Trying to decide how to pay for everyday purchases can be a real challenge, especially when you have options like cash, check, credit, or debit. This debate has been ongoing for decades, with some people firmly believing that “cash is king” and unwilling to be convinced otherwise.
One Redditor is weighing this exact question as they try to determine whether it’s better to use a credit or debit card for purchases over $20. Posting in r/personalfinance, they also asked whether switching to a credit card could help them build better credit.
Many people struggle with this decision early in life as they work toward financial stability, making this a relatable and practical question to explore.
This post was updated on April 13, 2026.
The Redditor’s Question
The Redditor currently uses a Wells Fargo debit card for nearly all purchases, despite having a rarely used credit card. They’re now wondering whether they should switch to using a credit card to build credit, earn rewards like frequent flyer miles, and take advantage of other benefits.

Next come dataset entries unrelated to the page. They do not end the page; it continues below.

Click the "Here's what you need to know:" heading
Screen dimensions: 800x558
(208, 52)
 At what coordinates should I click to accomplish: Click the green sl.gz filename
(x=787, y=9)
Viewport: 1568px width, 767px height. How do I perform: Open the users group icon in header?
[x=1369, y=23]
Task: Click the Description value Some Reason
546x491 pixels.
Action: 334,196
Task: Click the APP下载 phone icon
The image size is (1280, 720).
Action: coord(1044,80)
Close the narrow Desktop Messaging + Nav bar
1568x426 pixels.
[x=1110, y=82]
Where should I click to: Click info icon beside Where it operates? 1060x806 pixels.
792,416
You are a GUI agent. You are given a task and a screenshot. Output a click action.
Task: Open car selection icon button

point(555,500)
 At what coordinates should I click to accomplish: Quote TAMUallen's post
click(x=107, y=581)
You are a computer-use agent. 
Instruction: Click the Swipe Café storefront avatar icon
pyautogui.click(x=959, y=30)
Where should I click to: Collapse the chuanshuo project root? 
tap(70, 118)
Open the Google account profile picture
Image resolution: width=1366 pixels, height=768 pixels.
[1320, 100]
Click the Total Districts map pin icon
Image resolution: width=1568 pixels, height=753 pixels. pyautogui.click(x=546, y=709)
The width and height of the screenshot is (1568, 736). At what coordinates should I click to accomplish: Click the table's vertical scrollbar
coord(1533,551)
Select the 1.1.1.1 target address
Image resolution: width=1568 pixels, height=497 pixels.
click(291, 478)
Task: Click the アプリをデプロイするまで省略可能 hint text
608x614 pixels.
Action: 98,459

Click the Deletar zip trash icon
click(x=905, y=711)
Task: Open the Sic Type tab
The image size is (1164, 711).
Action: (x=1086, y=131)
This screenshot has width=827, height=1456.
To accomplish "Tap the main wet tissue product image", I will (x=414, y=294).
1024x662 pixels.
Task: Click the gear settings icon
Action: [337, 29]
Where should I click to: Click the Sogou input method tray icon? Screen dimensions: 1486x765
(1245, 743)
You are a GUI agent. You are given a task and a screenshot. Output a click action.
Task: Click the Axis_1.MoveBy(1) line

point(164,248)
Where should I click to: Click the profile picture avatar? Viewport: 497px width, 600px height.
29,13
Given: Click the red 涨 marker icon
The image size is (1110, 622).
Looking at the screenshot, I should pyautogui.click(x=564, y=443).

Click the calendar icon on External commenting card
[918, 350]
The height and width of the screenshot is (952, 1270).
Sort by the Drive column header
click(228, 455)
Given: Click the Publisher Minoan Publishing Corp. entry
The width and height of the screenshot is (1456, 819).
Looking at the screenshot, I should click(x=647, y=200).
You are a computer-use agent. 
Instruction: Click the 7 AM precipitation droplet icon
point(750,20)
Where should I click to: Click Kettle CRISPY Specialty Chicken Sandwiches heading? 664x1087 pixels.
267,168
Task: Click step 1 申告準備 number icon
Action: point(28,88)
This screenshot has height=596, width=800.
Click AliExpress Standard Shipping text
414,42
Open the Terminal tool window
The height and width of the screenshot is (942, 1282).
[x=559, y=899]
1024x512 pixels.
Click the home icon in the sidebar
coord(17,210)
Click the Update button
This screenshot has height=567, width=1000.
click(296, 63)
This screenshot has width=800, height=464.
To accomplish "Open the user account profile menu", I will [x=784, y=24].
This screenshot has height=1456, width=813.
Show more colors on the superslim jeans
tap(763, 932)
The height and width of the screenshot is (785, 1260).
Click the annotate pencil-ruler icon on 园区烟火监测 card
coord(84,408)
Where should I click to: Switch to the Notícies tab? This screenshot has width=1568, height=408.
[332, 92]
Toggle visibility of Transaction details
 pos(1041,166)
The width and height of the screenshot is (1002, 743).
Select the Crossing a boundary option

There’s also some confusion about how credit card usage affects a credit score, something many people could benefit from understanding more clearly. One concern is that some merchants, particularly smaller businesses, may pass along credit card processing fees, though this isn’t universal. Debit transactions can also involve fees, but they are typically lower.
Complicating matters further, the Redditor still carries a $4,000 balance on their credit card, down from $8,000 accumulated during college. This raises an important question: should they focus on paying off that balance before using the card more regularly?
Just Use Credit
It may not come as a surprise that there are several advantages to using a credit card over a debit card. That’s not to say debit cards don’t have their place, but credit cards generally offer stronger consumer protections and easier dispute processes, especially in cases of fraud. They also come with additional benefits and can help build your credit history.
As one Redditor put it, “Debit is my money, credit is ‘bank’ money. If something happens, which money do you think they’re gonna chase—mine or theirs?” While that perspective is a bit oversimplified, there is truth to the idea that credit cards typically offer stronger protections.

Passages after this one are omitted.